Assigned task. For this exercise, retype the lines from the one that holds "This screenshot has height=363, width=454." through the one that holds "Open the Forms" in the records below, both included, exactly and without pictures.

Task input.
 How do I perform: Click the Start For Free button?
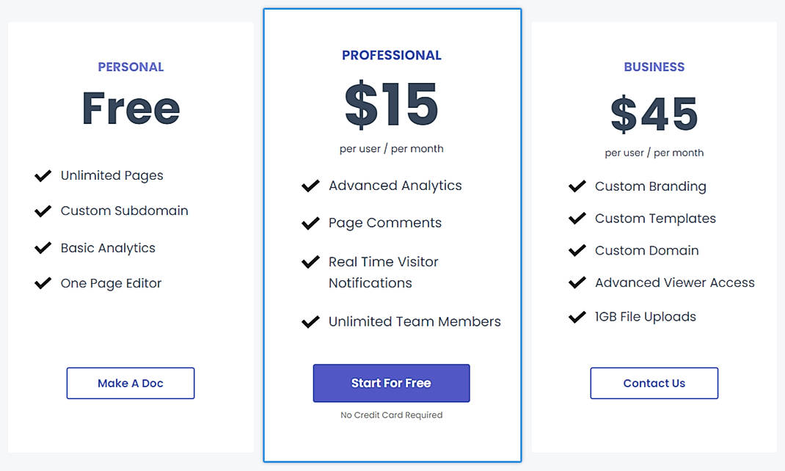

---

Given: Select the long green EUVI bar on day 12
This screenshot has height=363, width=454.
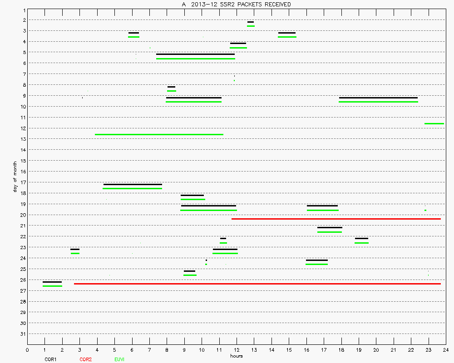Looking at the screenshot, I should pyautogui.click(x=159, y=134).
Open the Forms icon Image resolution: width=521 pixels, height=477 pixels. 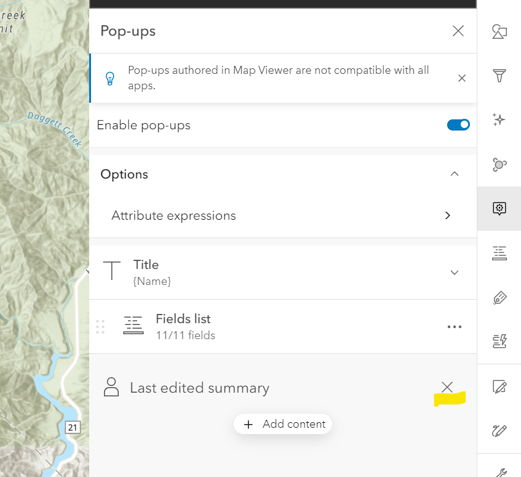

Answer to this exercise.
This screenshot has height=363, width=454.
Looking at the screenshot, I should pyautogui.click(x=159, y=134).
Open the Forms icon Image resolution: width=521 pixels, height=477 pixels. 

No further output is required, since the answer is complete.